• Exercise:
Copy the material word for word, from the line with "You are a GUI" to the line with "공지사항 (134, 440)", including both of those lines.

• Records to process:
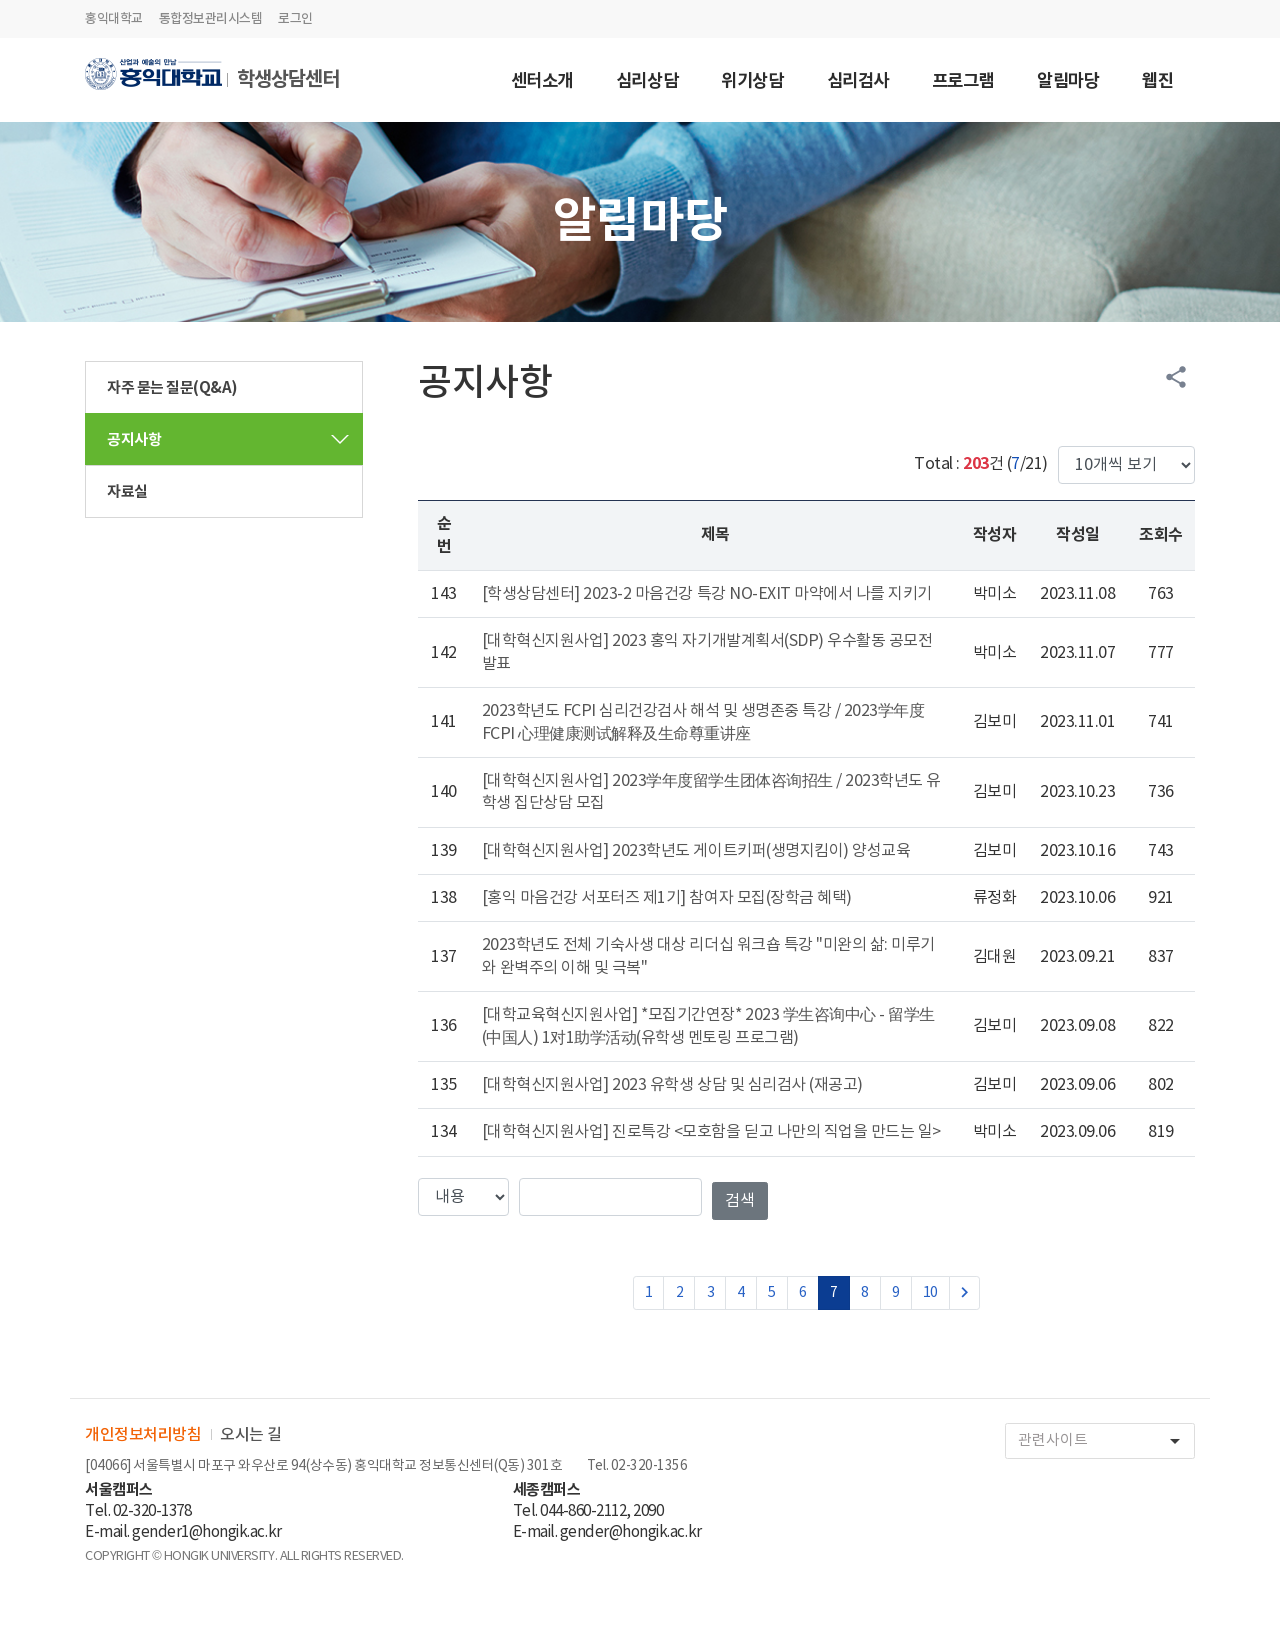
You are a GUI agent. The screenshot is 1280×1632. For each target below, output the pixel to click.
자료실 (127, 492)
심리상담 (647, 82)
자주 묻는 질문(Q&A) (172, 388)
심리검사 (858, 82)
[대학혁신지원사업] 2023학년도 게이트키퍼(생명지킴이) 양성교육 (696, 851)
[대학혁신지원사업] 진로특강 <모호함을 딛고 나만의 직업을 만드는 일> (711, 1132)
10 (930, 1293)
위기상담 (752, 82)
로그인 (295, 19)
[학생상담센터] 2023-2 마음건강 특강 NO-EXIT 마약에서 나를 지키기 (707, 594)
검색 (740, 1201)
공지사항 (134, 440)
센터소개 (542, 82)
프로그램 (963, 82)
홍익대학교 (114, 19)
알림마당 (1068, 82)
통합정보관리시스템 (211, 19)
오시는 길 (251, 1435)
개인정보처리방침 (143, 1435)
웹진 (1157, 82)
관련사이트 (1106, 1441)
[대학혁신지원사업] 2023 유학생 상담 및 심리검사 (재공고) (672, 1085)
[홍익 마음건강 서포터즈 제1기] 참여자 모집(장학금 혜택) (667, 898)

* * *

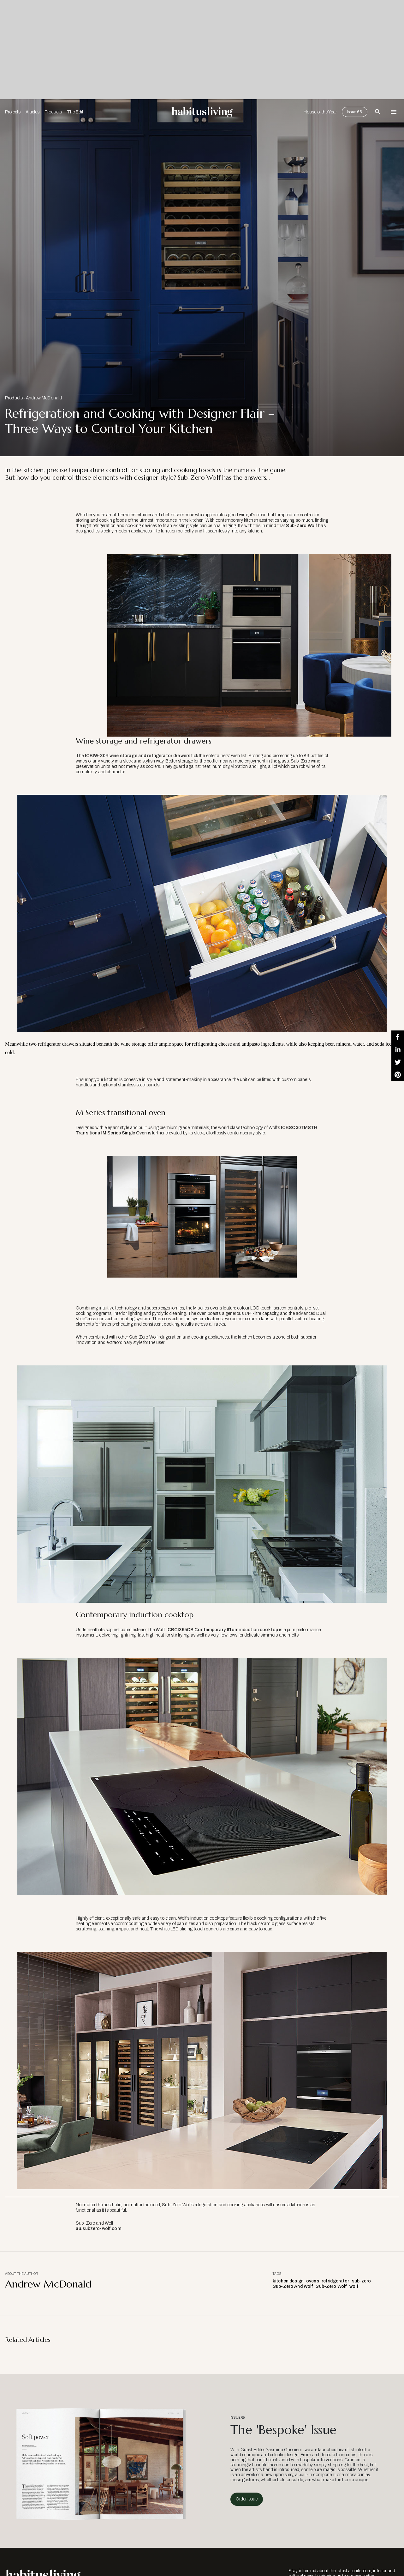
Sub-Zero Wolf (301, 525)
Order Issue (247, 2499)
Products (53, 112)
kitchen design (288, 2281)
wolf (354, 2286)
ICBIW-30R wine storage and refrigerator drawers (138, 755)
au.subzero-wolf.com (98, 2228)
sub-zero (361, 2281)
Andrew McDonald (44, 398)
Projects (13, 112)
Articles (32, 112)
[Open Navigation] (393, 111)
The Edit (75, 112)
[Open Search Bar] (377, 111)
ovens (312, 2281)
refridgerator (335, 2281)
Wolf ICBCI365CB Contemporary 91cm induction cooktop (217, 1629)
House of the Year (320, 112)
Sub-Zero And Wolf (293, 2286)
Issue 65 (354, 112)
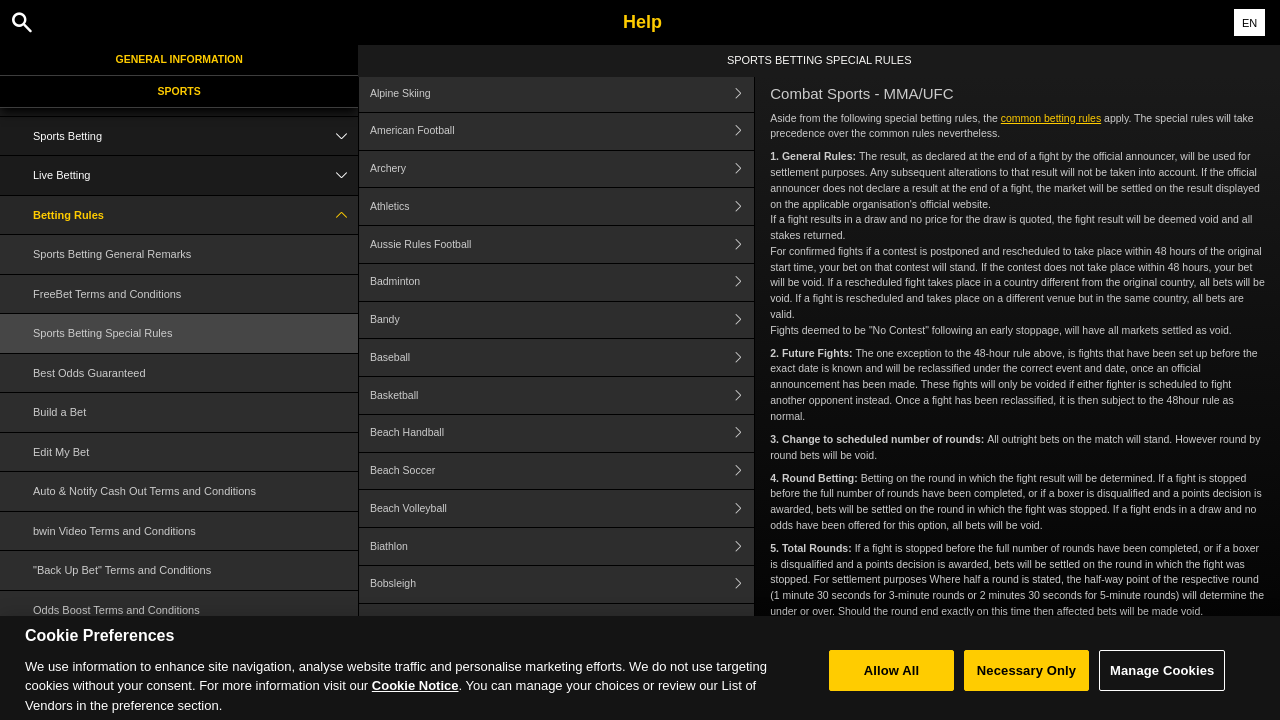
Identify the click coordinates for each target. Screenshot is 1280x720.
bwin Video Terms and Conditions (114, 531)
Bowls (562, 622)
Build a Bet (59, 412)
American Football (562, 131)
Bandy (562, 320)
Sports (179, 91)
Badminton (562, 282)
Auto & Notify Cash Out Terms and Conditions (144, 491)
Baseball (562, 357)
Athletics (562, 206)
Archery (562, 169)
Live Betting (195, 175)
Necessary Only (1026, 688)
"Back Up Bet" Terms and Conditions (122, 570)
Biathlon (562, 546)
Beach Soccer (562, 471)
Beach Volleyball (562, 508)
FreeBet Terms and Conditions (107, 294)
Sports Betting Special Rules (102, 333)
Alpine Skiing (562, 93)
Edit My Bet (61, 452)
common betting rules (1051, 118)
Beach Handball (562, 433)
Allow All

• Answer to the exercise:
You are a GUI agent. The screenshot is 1280×1632. For each target below, output the pixel to click.
자료실 (127, 492)
심리상담 (647, 82)
자주 묻는 질문(Q&A) (172, 388)
심리검사 (858, 82)
[대학혁신지원사업] 2023학년도 게이트키퍼(생명지킴이) 양성교육 (696, 851)
[대학혁신지원사업] 진로특강 <모호함을 딛고 나만의 직업을 만드는 일> (711, 1132)
10 (930, 1293)
위기상담 (752, 82)
로그인 (295, 19)
[학생상담센터] 2023-2 마음건강 특강 NO-EXIT 마약에서 나를 지키기 (707, 594)
검색 (740, 1201)
공지사항 (134, 440)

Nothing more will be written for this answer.